Un Tribunale inglese ha condannato, nel novembre dello scorso anno, un cittadino francese di 29 anni, Stéphane Perrin, residente a Londra, a 30 mesi di prigione – quasi il massimo della pena – per violazione dell’Obscene Publication Act.
Stéphane Perrin, infatti, titolare di una start up, ospitava sul suo server Internet, con sede negli Stati Uniti, dei siti pornografici creati ad Amsterdam o a Parigi e contenti immagini ritenute oscene dai giudici inglesi.
Proprio il fatto che la società Metropole News Group avesse la sede a New York e si occupasse dei siti pornografici attraverso un server situato a Phoenix, in Arizona, è stato l’elemento principale utilizzato dai legali dell’accusato nelle loro argomentazioni difensive.
Secondo la giustizia inglese, tuttavia, la localizzazione della società non ha nessuna importanza: nel momento in cui il materiale incriminato – vale a dire le immagini a contenuto sessuale, anche a carattere omossessuale, considerate dalla polizia lesive della pubblica moralità – è stato scaricato dagli ispettori, è diventato una pubblicazione locale.
Internet, pertanto, risulta soggetto alle stesse regole che valgono per gli altri supporti. Quello che è illegale off line lo rimane anche una volta che sia pubblicato on line.
Qualche tempo fa, il medesimo Tribunale aveva condannato per gli stessi fatti “un barone del porno”, Graham Waddon, ma gli aveva inflitto una pena meno severa, 18 mesi di reclusione (pena che però era stata sospesa per i suoi problemi di salute).
Finchè coloro che sono considerati responsabili dei siti incriminati vivono all’estero,le autorità non possono fare nulla, ma se si trovano sul territorio britannico, è possibile procedere all’arresto.
Al fine di tutelarsi nei confronti della giustizia, i professionisti del Web hanno creato perciò una struttura di autoregolazione (Internet Word Foundation), sul modello del Brithish Board of Classification che censura i prodotti cinematografici.
Attualmente Stéphane Perrin, che è stato condannato come responsabile dei siti, ha iniziato uno sciopero della fame e ha ricevuto il sostegno di numerose associazioni che si battono contro la censura, per i diritti degli omosessuali (Out Rage), per i diritto umani (Liberty) e per la tutela dei diritti degli internauti (Cyber Rights).
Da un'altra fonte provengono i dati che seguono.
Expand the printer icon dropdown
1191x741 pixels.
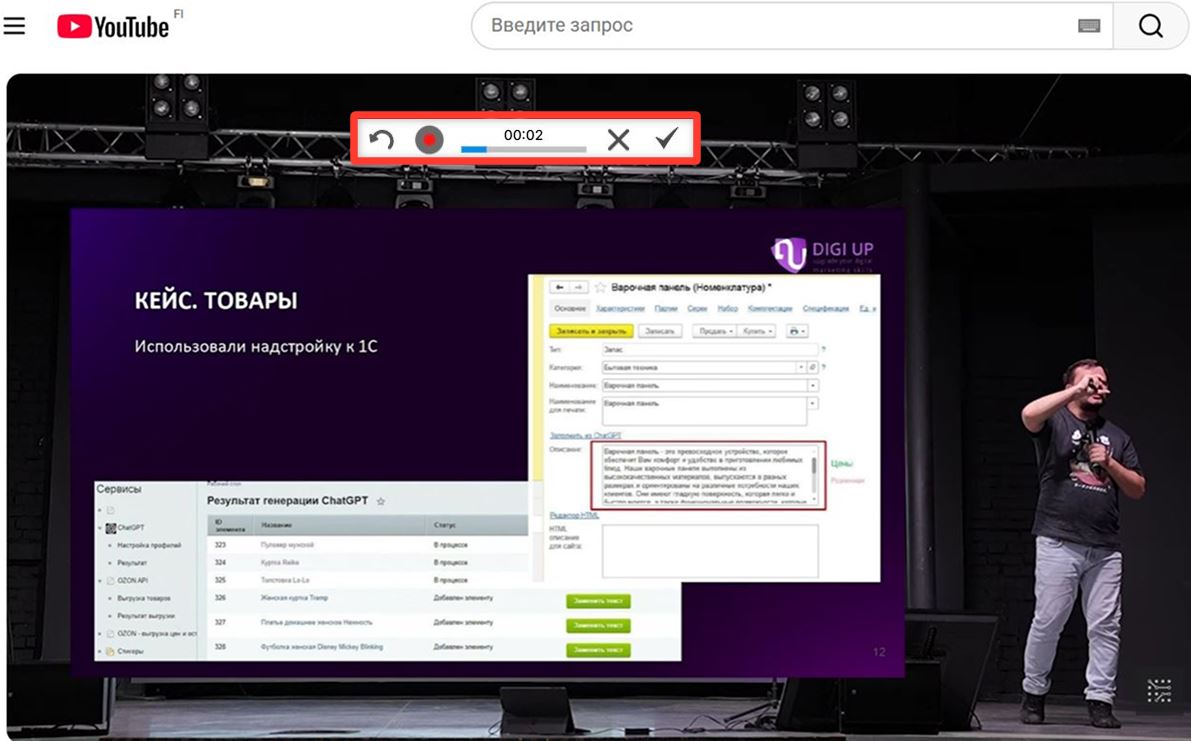pyautogui.click(x=797, y=331)
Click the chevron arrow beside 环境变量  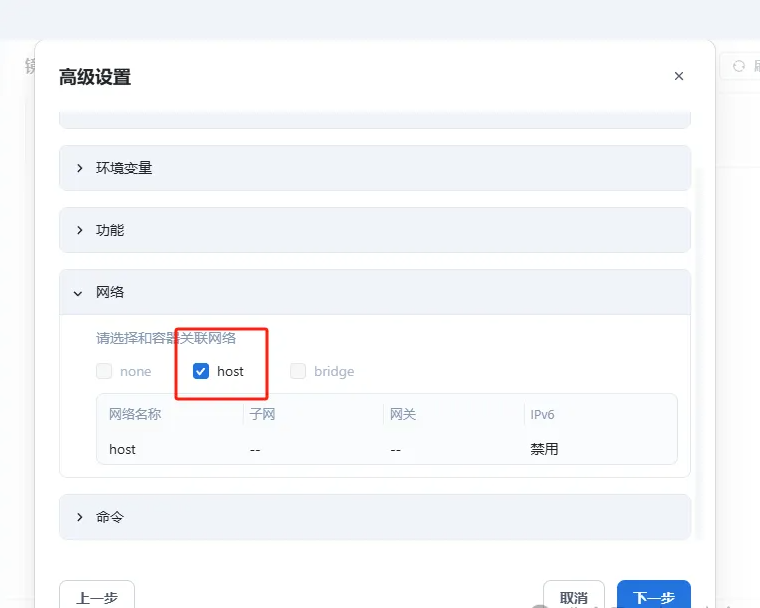[80, 168]
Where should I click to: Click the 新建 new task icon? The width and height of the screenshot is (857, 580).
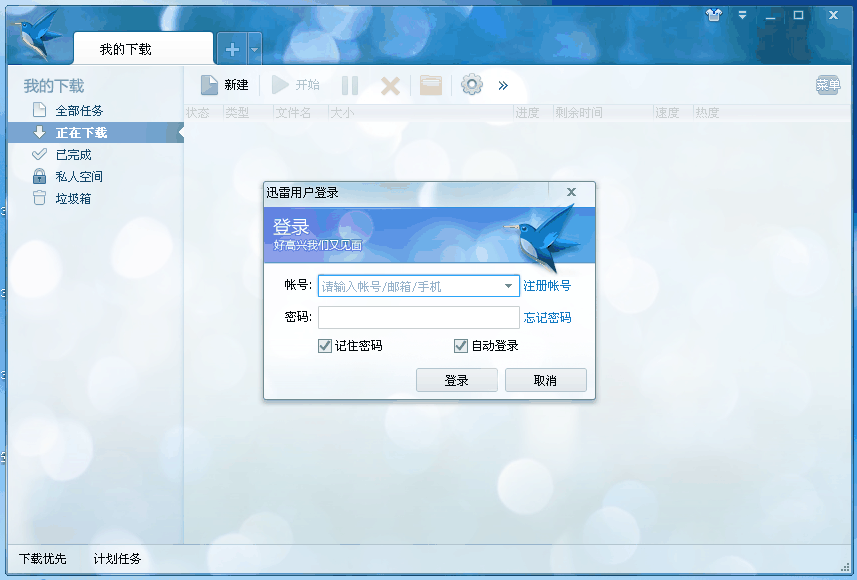pos(210,85)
Stéphane Perrin ha dichiarato, inoltre, che, dal momento che la sua compagnia ha la propria sede negli Stati Uniti, egli rifiuta di chiudere un sito Web o di modificarne il contenuto senza un ordine della giustizia americana, anche in considerazione del fatto che tra i 50.000 siti ospitati dalla società, di cui alcuni a carattere pornografico, non ce n’è nessuno che contenga messaggi riguardanti la pedofilia, la droga, i paradisi off-shore o gli hackers.